* Exercise data:
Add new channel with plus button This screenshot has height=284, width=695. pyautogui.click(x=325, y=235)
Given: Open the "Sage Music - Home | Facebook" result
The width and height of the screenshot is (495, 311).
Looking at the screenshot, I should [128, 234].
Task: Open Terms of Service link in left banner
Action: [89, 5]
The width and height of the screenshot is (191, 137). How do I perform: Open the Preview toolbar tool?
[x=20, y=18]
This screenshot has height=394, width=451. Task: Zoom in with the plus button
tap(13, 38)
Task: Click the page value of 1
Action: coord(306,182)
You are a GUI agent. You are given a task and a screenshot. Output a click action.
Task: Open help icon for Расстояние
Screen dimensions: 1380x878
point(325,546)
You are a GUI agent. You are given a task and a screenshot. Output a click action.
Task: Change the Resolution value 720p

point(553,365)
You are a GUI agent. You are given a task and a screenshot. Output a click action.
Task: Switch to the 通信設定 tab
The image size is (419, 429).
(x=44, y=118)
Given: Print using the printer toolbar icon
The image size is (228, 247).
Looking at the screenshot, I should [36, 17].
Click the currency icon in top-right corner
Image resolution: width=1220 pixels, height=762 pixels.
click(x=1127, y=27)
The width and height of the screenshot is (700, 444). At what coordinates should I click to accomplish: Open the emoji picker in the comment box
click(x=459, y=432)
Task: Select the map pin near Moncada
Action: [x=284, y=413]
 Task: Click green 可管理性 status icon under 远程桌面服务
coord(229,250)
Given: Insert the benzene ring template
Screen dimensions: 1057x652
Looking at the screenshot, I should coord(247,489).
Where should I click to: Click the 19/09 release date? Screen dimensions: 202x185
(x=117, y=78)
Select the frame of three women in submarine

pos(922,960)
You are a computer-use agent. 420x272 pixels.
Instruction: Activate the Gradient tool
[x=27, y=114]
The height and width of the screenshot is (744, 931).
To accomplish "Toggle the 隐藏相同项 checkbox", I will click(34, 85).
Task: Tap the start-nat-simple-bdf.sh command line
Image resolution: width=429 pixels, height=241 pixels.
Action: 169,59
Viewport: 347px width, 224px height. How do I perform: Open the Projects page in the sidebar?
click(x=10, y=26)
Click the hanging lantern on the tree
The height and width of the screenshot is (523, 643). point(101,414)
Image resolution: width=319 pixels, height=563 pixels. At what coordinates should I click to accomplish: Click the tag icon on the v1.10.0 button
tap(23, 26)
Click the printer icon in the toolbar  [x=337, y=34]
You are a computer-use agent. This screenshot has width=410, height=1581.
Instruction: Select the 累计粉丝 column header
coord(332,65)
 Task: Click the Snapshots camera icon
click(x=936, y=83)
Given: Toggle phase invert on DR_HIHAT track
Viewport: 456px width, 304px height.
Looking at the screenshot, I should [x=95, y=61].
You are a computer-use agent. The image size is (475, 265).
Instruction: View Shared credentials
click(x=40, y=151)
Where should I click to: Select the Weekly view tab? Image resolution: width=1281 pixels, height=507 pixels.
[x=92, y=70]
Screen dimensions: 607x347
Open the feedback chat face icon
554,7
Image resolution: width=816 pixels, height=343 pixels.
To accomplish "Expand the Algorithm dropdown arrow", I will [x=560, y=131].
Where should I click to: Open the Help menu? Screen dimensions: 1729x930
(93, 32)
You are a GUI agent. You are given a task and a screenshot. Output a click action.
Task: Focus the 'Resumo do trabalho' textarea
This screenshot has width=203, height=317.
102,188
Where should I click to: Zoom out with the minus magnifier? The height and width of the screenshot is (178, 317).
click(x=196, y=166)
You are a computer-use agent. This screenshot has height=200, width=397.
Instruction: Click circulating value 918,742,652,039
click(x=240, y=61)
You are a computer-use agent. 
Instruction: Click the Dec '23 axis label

* Problem statement: What's wanted is each line above, transcribed with nothing altered.

* Answer box:
Add new channel with plus button This screenshot has height=284, width=695. pyautogui.click(x=325, y=235)
Given: Open the "Sage Music - Home | Facebook" result
The width and height of the screenshot is (495, 311).
Looking at the screenshot, I should [128, 234].
Task: Open Terms of Service link in left banner
Action: [89, 5]
The width and height of the screenshot is (191, 137). How do I perform: Open the Preview toolbar tool?
[x=20, y=18]
This screenshot has height=394, width=451. Task: Zoom in with the plus button
tap(13, 38)
Task: Click the page value of 1
Action: coord(306,182)
You are a GUI agent. You are given a task and a screenshot. Output a click action.
Task: Open help icon for Расстояние
Screen dimensions: 1380x878
point(325,546)
You are a GUI agent. You are given a task and a screenshot. Output a click action.
Task: Change the Resolution value 720p

point(553,365)
You are a GUI agent. You are given a task and a screenshot. Output a click action.
Task: Switch to the 通信設定 tab
The image size is (419, 429).
(x=44, y=118)
Given: Print using the printer toolbar icon
The image size is (228, 247).
Looking at the screenshot, I should [36, 17].
Click the currency icon in top-right corner
Image resolution: width=1220 pixels, height=762 pixels.
click(x=1127, y=27)
The width and height of the screenshot is (700, 444). At what coordinates should I click to accomplish: Open the emoji picker in the comment box
click(x=459, y=432)
Task: Select the map pin near Moncada
Action: [x=284, y=413]
 Task: Click green 可管理性 status icon under 远程桌面服务
coord(229,250)
Given: Insert the benzene ring template
Screen dimensions: 1057x652
Looking at the screenshot, I should coord(247,489).
Where should I click to: Click the 19/09 release date? Screen dimensions: 202x185
(x=117, y=78)
Select the frame of three women in submarine

pos(922,960)
You are a computer-use agent. 420x272 pixels.
Instruction: Activate the Gradient tool
[x=27, y=114]
The height and width of the screenshot is (744, 931).
To accomplish "Toggle the 隐藏相同项 checkbox", I will click(34, 85).
Task: Tap the start-nat-simple-bdf.sh command line
Image resolution: width=429 pixels, height=241 pixels.
Action: 169,59
Viewport: 347px width, 224px height. How do I perform: Open the Projects page in the sidebar?
click(x=10, y=26)
Click the hanging lantern on the tree
The height and width of the screenshot is (523, 643). point(101,414)
Image resolution: width=319 pixels, height=563 pixels. At what coordinates should I click to accomplish: Click the tag icon on the v1.10.0 button
tap(23, 26)
Click the printer icon in the toolbar  [x=337, y=34]
You are a computer-use agent. This screenshot has width=410, height=1581.
Instruction: Select the 累计粉丝 column header
coord(332,65)
 Task: Click the Snapshots camera icon
click(x=936, y=83)
Given: Toggle phase invert on DR_HIHAT track
Viewport: 456px width, 304px height.
Looking at the screenshot, I should [x=95, y=61].
You are a computer-use agent. The image size is (475, 265).
Instruction: View Shared credentials
click(x=40, y=151)
Where should I click to: Select the Weekly view tab? Image resolution: width=1281 pixels, height=507 pixels.
[x=92, y=70]
Screen dimensions: 607x347
Open the feedback chat face icon
554,7
Image resolution: width=816 pixels, height=343 pixels.
To accomplish "Expand the Algorithm dropdown arrow", I will [x=560, y=131].
Where should I click to: Open the Help menu? Screen dimensions: 1729x930
(93, 32)
You are a GUI agent. You are given a task and a screenshot. Output a click action.
Task: Focus the 'Resumo do trabalho' textarea
This screenshot has width=203, height=317.
102,188
Where should I click to: Zoom out with the minus magnifier? The height and width of the screenshot is (178, 317).
click(x=196, y=166)
You are a computer-use agent. This screenshot has height=200, width=397.
Instruction: Click circulating value 918,742,652,039
click(x=240, y=61)
You are a computer-use agent. 
Instruction: Click the Dec '23 axis label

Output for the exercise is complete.